Data entries
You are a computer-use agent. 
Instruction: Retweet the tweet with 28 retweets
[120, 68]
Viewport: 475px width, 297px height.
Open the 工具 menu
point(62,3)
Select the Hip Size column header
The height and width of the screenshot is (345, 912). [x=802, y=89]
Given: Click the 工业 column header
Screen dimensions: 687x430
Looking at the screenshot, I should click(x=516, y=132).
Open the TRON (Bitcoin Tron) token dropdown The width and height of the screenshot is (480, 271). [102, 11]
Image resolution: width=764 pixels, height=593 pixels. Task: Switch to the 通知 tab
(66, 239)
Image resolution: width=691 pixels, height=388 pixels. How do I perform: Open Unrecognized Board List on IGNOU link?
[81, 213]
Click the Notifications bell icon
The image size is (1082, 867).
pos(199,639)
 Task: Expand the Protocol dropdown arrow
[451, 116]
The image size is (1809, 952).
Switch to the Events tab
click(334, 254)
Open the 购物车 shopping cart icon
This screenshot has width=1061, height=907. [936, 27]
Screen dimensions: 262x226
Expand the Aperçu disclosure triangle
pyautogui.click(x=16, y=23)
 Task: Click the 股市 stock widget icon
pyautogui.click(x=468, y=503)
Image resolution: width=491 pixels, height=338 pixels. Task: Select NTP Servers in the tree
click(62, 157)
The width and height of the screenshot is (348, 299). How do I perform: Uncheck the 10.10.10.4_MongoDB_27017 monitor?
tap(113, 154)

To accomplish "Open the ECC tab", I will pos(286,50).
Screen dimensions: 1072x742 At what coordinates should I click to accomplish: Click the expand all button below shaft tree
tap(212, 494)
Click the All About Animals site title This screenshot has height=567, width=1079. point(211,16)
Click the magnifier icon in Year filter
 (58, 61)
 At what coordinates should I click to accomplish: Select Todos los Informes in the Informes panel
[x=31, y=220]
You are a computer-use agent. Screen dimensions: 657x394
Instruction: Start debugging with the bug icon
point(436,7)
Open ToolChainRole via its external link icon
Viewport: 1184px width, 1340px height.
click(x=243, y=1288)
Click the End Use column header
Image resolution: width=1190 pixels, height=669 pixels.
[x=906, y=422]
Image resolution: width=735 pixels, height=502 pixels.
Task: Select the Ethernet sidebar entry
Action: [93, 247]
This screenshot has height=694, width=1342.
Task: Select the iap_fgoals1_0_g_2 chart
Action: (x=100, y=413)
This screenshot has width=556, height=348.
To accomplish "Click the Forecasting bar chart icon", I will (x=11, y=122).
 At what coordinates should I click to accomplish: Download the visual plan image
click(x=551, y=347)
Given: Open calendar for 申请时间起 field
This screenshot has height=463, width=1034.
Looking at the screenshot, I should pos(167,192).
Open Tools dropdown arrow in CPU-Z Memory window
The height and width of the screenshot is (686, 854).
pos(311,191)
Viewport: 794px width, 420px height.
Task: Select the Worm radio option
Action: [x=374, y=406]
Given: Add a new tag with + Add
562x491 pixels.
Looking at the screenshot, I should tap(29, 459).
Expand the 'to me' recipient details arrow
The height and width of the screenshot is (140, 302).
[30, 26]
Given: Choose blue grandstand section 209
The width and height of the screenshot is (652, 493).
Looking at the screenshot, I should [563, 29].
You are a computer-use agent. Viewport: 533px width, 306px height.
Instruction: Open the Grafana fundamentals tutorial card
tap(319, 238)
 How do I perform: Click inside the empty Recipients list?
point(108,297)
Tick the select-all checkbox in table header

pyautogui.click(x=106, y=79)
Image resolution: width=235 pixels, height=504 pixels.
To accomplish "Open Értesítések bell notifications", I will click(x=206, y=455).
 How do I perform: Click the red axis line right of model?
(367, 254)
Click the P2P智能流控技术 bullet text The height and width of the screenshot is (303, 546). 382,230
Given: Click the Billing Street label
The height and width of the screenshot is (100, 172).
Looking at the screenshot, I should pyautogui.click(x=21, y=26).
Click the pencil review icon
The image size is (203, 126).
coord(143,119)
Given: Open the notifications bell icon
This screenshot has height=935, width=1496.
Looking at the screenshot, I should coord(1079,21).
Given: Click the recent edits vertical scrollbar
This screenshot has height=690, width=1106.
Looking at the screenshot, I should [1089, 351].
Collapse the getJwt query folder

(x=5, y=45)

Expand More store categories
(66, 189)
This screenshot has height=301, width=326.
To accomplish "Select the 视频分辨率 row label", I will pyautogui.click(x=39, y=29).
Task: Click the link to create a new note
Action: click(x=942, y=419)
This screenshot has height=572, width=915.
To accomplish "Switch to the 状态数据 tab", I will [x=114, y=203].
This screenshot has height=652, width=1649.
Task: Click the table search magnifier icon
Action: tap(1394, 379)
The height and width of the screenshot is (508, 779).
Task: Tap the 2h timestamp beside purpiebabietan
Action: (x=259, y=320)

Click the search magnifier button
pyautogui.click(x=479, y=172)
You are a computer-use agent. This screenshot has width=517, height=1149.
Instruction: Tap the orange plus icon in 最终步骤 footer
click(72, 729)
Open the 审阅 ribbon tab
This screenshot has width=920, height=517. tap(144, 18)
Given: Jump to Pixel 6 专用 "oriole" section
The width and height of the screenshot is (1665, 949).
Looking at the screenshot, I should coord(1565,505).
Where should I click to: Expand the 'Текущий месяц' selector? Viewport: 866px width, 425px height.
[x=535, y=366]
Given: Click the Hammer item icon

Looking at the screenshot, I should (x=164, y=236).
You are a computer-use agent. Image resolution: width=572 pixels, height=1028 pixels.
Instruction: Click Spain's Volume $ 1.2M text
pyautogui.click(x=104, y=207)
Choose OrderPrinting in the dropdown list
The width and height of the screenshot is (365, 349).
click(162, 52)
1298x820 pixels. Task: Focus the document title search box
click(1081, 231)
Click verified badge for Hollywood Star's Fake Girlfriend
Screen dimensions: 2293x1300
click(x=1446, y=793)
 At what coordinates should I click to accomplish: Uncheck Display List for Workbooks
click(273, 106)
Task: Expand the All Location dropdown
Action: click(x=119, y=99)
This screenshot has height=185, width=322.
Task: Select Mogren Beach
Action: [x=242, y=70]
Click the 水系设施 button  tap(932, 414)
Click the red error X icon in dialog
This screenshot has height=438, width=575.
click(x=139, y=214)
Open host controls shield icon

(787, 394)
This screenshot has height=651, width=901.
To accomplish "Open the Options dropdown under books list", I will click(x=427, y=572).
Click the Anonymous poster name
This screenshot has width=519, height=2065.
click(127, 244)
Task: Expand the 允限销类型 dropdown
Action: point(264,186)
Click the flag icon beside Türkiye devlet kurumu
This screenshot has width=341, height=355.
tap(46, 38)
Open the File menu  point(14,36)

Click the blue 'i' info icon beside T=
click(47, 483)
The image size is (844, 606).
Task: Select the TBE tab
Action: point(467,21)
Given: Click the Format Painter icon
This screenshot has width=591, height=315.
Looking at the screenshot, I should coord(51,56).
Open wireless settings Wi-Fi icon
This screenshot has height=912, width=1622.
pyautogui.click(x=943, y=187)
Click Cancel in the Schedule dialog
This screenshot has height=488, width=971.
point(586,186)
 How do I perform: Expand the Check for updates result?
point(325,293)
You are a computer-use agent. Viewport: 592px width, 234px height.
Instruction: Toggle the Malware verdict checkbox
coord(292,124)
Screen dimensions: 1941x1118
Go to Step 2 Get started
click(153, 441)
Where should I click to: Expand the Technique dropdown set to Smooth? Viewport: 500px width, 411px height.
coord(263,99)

→ GIVEN INSTRUCTION: Starting at the beginning of the listing and ending at the line that contains "pyautogui.click(x=468, y=503)", render those lines as a numbered list, leaving out any blank lines.

→ RESULT OF THE EXERCISE:
1. You are a computer-use agent. 
2. Instruction: Retweet the tweet with 28 retweets
3. [120, 68]
4. Viewport: 475px width, 297px height.
5. Open the 工具 menu
6. point(62,3)
7. Select the Hip Size column header
8. The height and width of the screenshot is (345, 912). [x=802, y=89]
9. Given: Click the 工业 column header
10. Screen dimensions: 687x430
11. Looking at the screenshot, I should click(x=516, y=132).
12. Open the TRON (Bitcoin Tron) token dropdown The width and height of the screenshot is (480, 271). [102, 11]
13. Image resolution: width=764 pixels, height=593 pixels. Task: Switch to the 通知 tab
14. (66, 239)
15. Image resolution: width=691 pixels, height=388 pixels. How do I perform: Open Unrecognized Board List on IGNOU link?
16. [81, 213]
17. Click the Notifications bell icon
18. The image size is (1082, 867).
19. pos(199,639)
20.  Task: Expand the Protocol dropdown arrow
21. [451, 116]
22. The image size is (1809, 952).
23. Switch to the Events tab
24. click(334, 254)
25. Open the 购物车 shopping cart icon
26. This screenshot has width=1061, height=907. [936, 27]
27. Screen dimensions: 262x226
28. Expand the Aperçu disclosure triangle
29. pyautogui.click(x=16, y=23)
30.  Task: Click the 股市 stock widget icon
31. pyautogui.click(x=468, y=503)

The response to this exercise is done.